**TEXT EXCERPT**
Seeing it on the map, and really paying attention for the first time to how surrounded the southern cities, villages, and farming communities are by the two Palestinian enclaves, was frankly scary. It's not that I was unaware of the geography (in fact I'll confess that I know the geography of Israel better than that of Canada or the US, which I'll chalk up to an occupational perk); it's rather that the terrifying breach of that dotted line on October 7th and the ensuing savagery starkly highlights the extreme vulnerability of that entire region of Israel to being quickly overrun by rampaging murderers. Being in the city of Be'er Sheva felt like ... being in a city. There's a false sense of security in being embedded among buildings, roads, residential areas, marketplaces, gardens, playgrounds, hospitals, and schools. It feels civilized, and safe. October 7th took that away, and the ongoing unrest in the West Bank, along with the continued discoveries of weapons arsenals and plans for a similar breach there, would make even the most left wing ideologue or peace activist (the majority of the residents of the areas overrun on October 7th) uneasy.
I re-read this and think of my relatives who follow this blog, so I'll quickly add that my daughter is in a dorm that has a safe room literally 5 steps from her own bedroom, in a gated and guarded community that can only be accessed with the proper ID (and sometimes a bag search as well). The university is also gated and anyone coming into the grounds goes through metal detectors, bag searches, and security guards who closely scrutinize each piece of your ID. That is, in fact, the reality at all of the Israeli universities, and has been for decades. And, as in all of the cities in Israel, wherever you are in the city, you are bound to see armed and uniformed soldiers and police officers walking around among the rest of the population (many of whom are now also armed). I can't say that I don't wish the University of Haifa had an exchange program arrangement with her home university in Canada so that she could have attended here instead of there, but I've made peace with my daughter being there; and given the concentration of the Israeli army in and around Gaza and the West Bank right now, I know she's as safe as possible. But when this war is over, I do wonder how safe the regular residents of the region will feel about staying there.

**ACTION ITEM**
Please continue the blog passage about security in southern Israel after October 7th, starting right after its final sentence.

**RECORDED DATA**
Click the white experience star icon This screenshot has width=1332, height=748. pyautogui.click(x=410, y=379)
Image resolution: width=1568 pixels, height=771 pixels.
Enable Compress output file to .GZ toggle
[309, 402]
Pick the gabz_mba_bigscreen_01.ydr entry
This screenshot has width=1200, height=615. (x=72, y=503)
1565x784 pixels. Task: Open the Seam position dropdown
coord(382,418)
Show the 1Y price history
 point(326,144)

**RESULT FOR THIS TASK**
As for the drive back, well, obviously I'm aware of the war, the bombings, the daily tally of dead Israeli troops and the daily claims from Hamas about how many civilians have been "indiscriminately murdered" by the IDF. But driving out of the city, it was still jarring to be so close to it. I could see clouds of smoke rising from Gaza in the distance. Bottlenecks on the highway were formed periodically by caravans of 16-wheelers transporting damaged tanks and ATVs northward, and as I looked at them and saw the bullet-holes and other signs of heavy use on them, I couldn't help but imagine the young men -- same age as my children -- who had been inside them, who were injured, or who had died fighting in them. It was strange to me that as close as I've been to this war in my head, it had still seemed somehow far enough away from my spot here on the Mediterranean, watching the kayaks -- now stand-up paddle-boarders -- that it was something happening "over there." But then driving alongside tanks, with helicopters overhead and smoke in the distance, I thought of the soldiers at the coffee shop I had just left. I thought about them all the way to Jerusalem. I'm still thinking about them.